Unless leaders are developed intentionally, from within a gospel movement itself, it will inevitably collapse under the weight of its own success. Such movement leaders will exhibit a wide array of gifting, and all are necessary to guide and build ministry momentum that will go far beyond themselves. Ultimately, such gifted individuals emerge from within the movement as it picks up momentum. It’s a very organic process. We believe that leaders, like all of the resources to sustain and multiply gospel movements, are best developed from the harvest and not by being imposed externally.

 

These gifts and gifted individuals will reflect the variety of gifts described in I Corinthians 12, 14, and Romans 12. Of special interest should be the APEST template (Apostles, Prophets, Evangelists, Shepherds, Teachers) described in Ephesians 4. The more purposefully leaders can be identified, encouraged, and developed in line with that paradigm, the more effective they will be and their contribution to the movement. As movements grow and mature, those leaders will find their place either within the local church expressions that emerge or within the missionary structures that God uses to catalyze such movements. The type of training needed for these leaders will vary depending on their giftedness and the church structure to which they are called.

**Supplied records:**
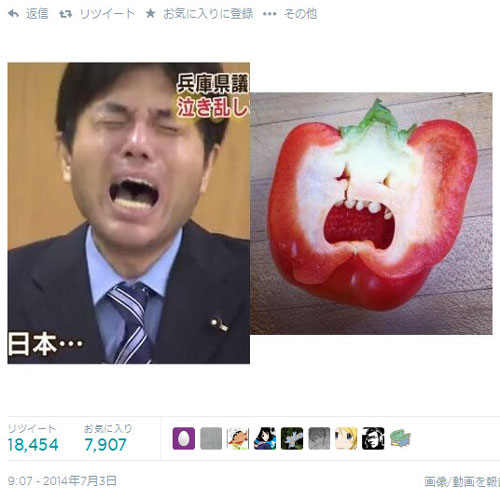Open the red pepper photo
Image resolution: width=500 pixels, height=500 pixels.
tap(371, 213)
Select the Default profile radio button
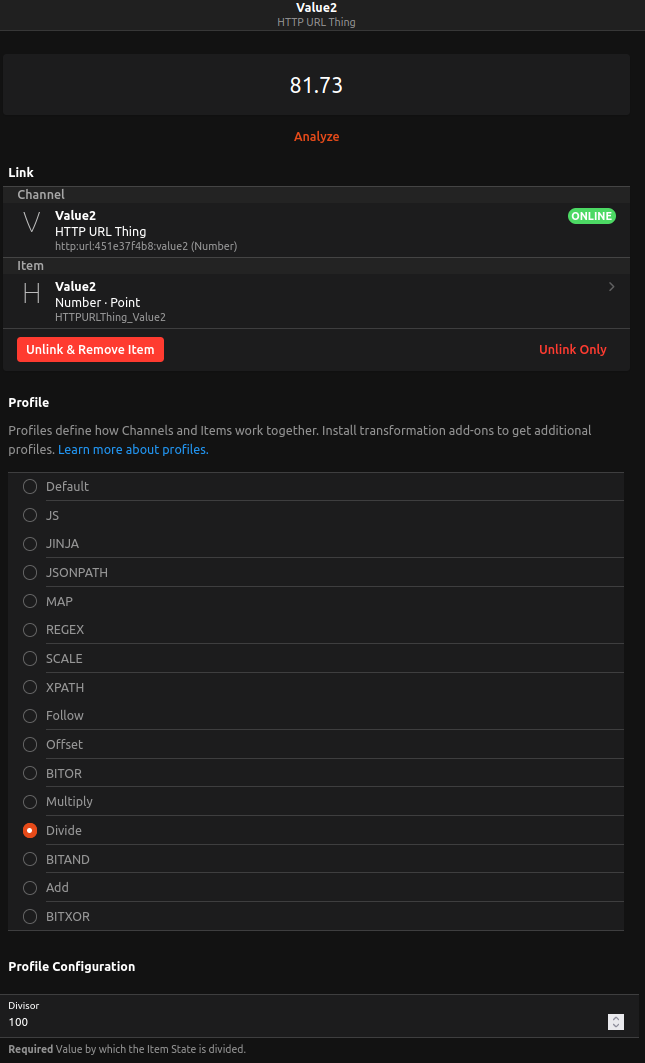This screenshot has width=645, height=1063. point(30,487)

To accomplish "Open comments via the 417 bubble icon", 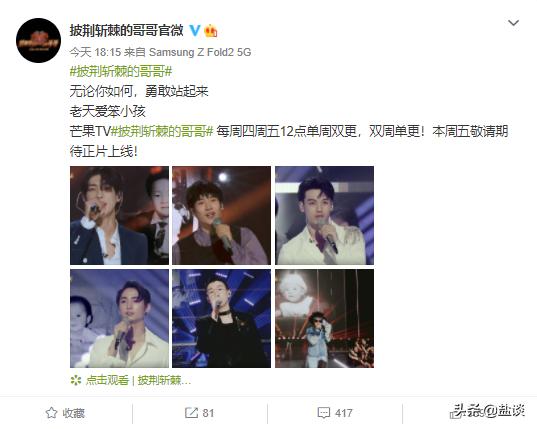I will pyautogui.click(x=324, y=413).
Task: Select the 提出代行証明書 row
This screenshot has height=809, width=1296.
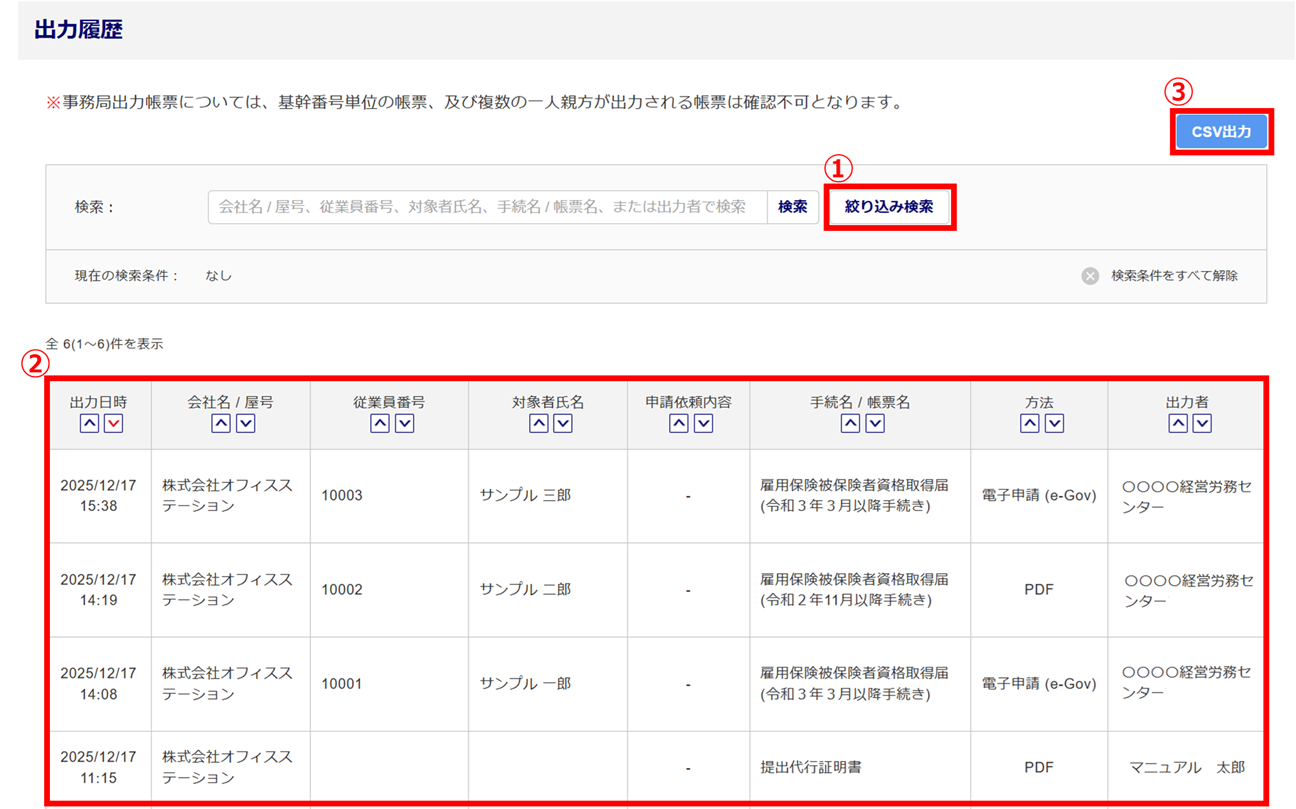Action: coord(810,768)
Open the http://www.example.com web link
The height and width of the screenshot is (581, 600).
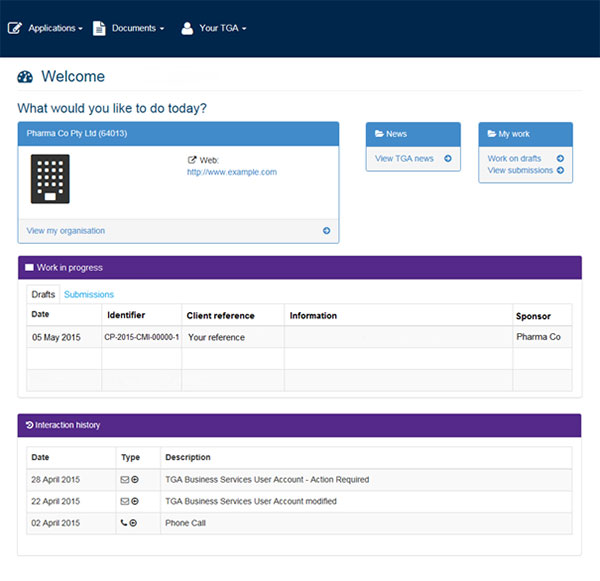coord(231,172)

* * *

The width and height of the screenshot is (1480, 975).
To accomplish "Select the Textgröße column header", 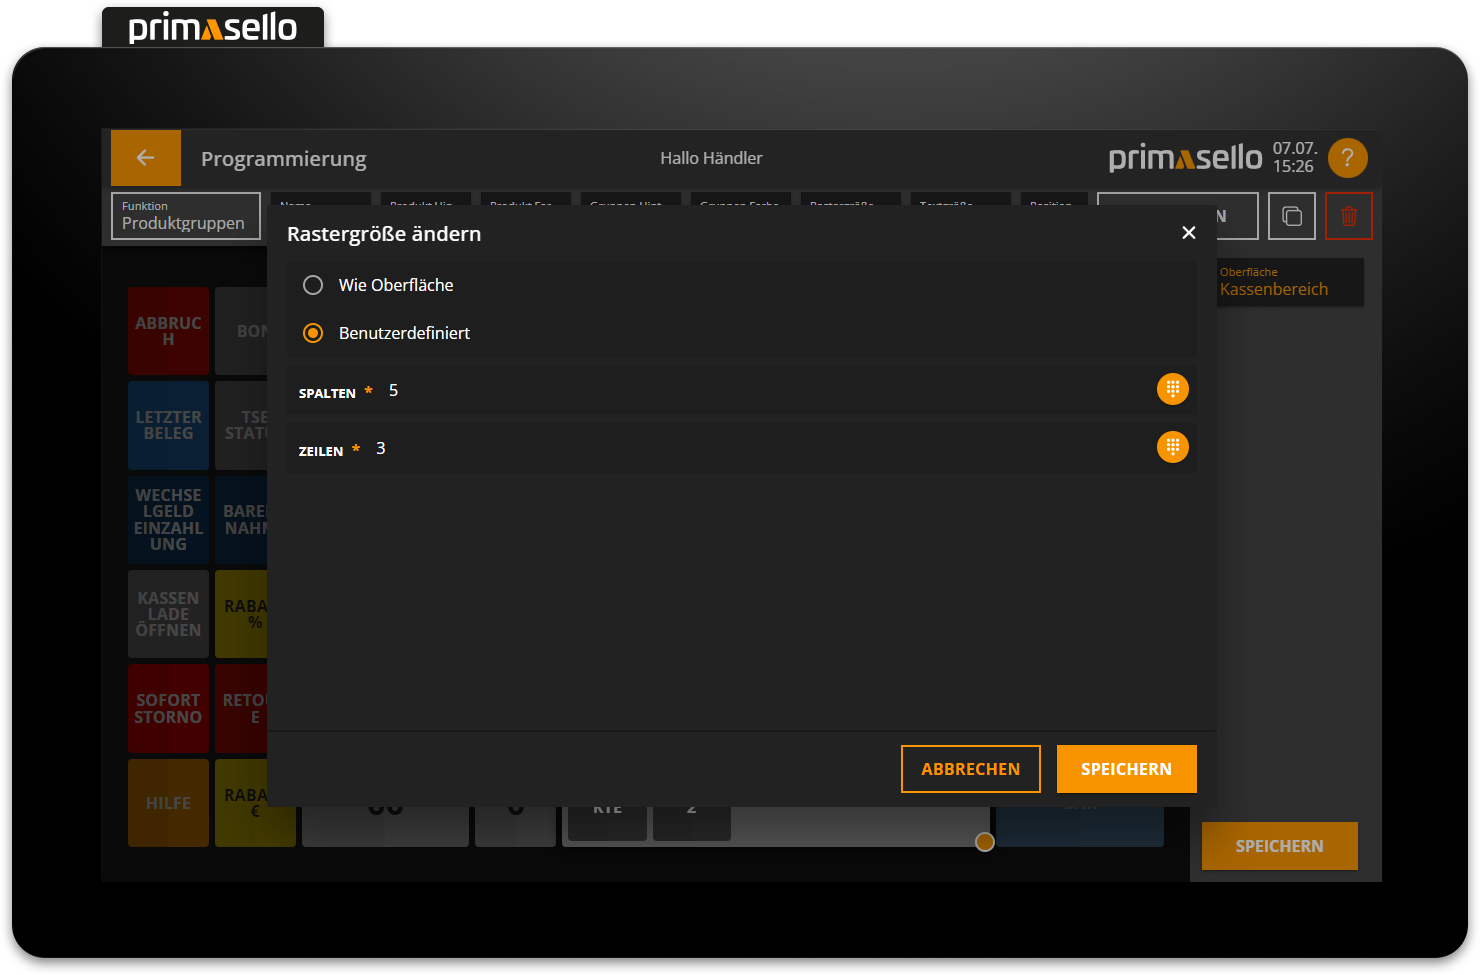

**Work task 1:** Retype the passage on developing leaders in gospel movements word for word, starting at "These gifts and" and ending after "they are called.".
**Work task 2:** Carry on the passage on developing leaders in gospel movements from its last sentence.

**Answer space 1:**
These gifts and gifted individuals will reflect the variety of gifts described in I Corinthians 12, 14, and Romans 12. Of special interest should be the APEST template (Apostles, Prophets, Evangelists, Shepherds, Teachers) described in Ephesians 4. The more purposefully leaders can be identified, encouraged, and developed in line with that paradigm, the more effective they will be and their contribution to the movement. As movements grow and mature, those leaders will find their place either within the local church expressions that emerge or within the missionary structures that God uses to catalyze such movements. The type of training needed for these leaders will vary depending on their giftedness and the church structure to which they are called.

**Answer space 2:**
 

We also must emphasize that effective leadership is as much or more about character as it is gifting. Jesus was clear about servant leadership, and it really is a non-negotiable. It is just as vital in the inception and early stages of a movement as it is in a movement’s maturity.

 

There are times when movements of the gospel may produce individual leaders with the right mixture of vision and visibility to influence their entire network and even their nation toward radical societal change. We believe gospel movements have the unique capability to identify and leverage such gifted individuals for the sake of society as a whole. We want to be aware of this possibility and do all we can to empower such leaders.

 

Therefore, there must be clear intentionality in growing leaders for any gospel movement. It requires the ability to identify, recruit, and then grow such individuals. Those responsible must know how to appropriately coach, mentor, and launch others into productive ministry leadership. 

- Sam Metcalf, To the Ends of the Earth, What are Movements of the Good News?

Forming Churches

Missional spaces, persons of peace, strangers to friends, incarnational living

Multiplying gospel movements is not the same thing as planting churches.

 

If we pursue movements of the gospel, we should inevitably get new churches, and such new church expressions are an evidence of the health of a gospel movement. But if we simply pursue church planting, we may or may not get movements. They are not the same thing.

 

In the discovery process used by Novo, the functions of a healthy church are coded, from the very beginning, into the values and structure of a new group of people following Jesus or moving toward him. Every discovery group should have embedded into its DNA the basic elements of what a full-blown, healthy local church should be.

 

When is it “church?”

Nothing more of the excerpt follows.